しかし実際には、AMEXのロゴがある店舗でもJCBカードが使えなかったというケースは珍しくありません。
「提携しているはずなのに、なぜ決済できないのか?」と疑問に感じる人も多いでしょう。
この記事では、JCBとAMEXの加盟店提携の仕組みや、利用できない主な理由、海外や個人店で起こりやすいケースについてわかりやすく解説します。
JCBとAMEXの提携は「どこでも必ず使える」という意味ではない
まず知っておきたいのは、JCBとAMEXの提携は「一部加盟店ネットワークの相互開放」に近い仕組みという点です。
つまり、AMEX加盟店だからといって、全店舗でJCB決済が保証されているわけではありません。
店舗側の契約内容や決済端末設定によっては、AMEXのみ対応でJCBが通らない場合があります。
「AMEX加盟店=JCB完全対応」ではない点は誤解されやすい部分です。
実際にJCBが使えない主な理由
AMEXのロゴがある店でも、次のような理由でJCB決済ができないことがあります。
| 理由 | 内容 |
|---|---|
| 端末未設定 | AMEXのみ有効化されている |
| 加盟契約の違い | JCB相互利用未契約 |
| 海外店舗 | 地域によって対応差がある |
| 店員知識不足 | 操作方法を理解していない |
特に海外では、「AMEXは通るがJCBは不可」という店舗は普通に存在します。
また、小規模店舗では決済会社との契約内容が限定されている場合もあります。
海外では特に「AMEX加盟店なのにJCB不可」が起こりやすい
海外旅行中に、「AMEXのロゴがあるから大丈夫だと思ったのにJCBが通らなかった」というケースは比較的よくあります。

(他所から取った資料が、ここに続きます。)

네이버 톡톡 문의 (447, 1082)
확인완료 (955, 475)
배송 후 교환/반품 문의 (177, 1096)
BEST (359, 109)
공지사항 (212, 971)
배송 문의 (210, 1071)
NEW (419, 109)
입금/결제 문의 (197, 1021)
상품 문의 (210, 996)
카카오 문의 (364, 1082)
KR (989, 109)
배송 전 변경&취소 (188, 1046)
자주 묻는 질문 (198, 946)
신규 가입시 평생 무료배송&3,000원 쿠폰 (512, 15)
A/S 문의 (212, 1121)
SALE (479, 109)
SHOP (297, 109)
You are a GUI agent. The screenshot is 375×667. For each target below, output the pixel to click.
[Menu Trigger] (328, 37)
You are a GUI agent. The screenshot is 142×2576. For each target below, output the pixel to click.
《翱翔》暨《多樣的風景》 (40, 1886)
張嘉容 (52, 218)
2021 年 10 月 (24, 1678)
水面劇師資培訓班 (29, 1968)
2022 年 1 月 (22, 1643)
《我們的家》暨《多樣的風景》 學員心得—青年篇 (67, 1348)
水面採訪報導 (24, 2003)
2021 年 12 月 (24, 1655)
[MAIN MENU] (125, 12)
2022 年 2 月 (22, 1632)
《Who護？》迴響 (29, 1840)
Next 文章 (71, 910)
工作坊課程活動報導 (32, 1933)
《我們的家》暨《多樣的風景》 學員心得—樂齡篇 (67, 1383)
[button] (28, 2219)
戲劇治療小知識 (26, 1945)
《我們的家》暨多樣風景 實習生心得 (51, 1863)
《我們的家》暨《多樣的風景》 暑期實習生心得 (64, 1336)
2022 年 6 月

これは国や地域によってJCBの加盟店網が異なるためです。
例えば、日本国内ではJCBは非常に強いブランドですが、欧米や一部地域ではVISA・Mastercard中心で運用されていることが多く、JCB対応が弱いことがあります。
そのため、海外ではJCB1枚だけに頼るより、VISAやMastercardを併用する人も少なくありません。
店員側が知らずに「使えない」と案内するケースもある
実は、決済端末上は利用可能でも、店員がJCB相互利用を理解しておらず「JCBは無理です」と案内してしまうケースもあります。
特に海外や観光地では、アルバイトスタッフがブランド提携を細かく把握していない場合があります。
その場合、「一度通してみてもらえますか?」とお願いすると決済できるケースもあります。
ただし、端末自体が非対応なら当然決済は通りません。
JCB利用者が覚えておきたい現実的な対策
JCBは日本国内では非常に便利ですが、海外や一部加盟店では使えないリスクがあります。
そのため、次のような準備をしておくと安心です。
- VISAかMastercardを1枚持つ
- タッチ決済対応カードを用意する
- Apple PayやGoogle Payを併用する
- 現金も少額持つ
特に海外では、「JCBだけ」だと困る場面がゼロではありません。
クレジットカードはブランドごとの強みを理解して使い分けるのが現実的です。
まとめ
JCBとAMEXは加盟店提携がありますが、それは「AMEX加盟店なら必ずJCBが使える」という意味ではありません。
店舗契約・端末設定・地域差・店員対応などによって、実際には利用できないケースもあります。
特に海外ではVISAやMastercard中心の環境も多いため、JCBだけに頼らず複数ブランドを持つ方が安心です。
「AMEXロゴがあるのに使えなかった」という現象は、決して珍しいことではありません。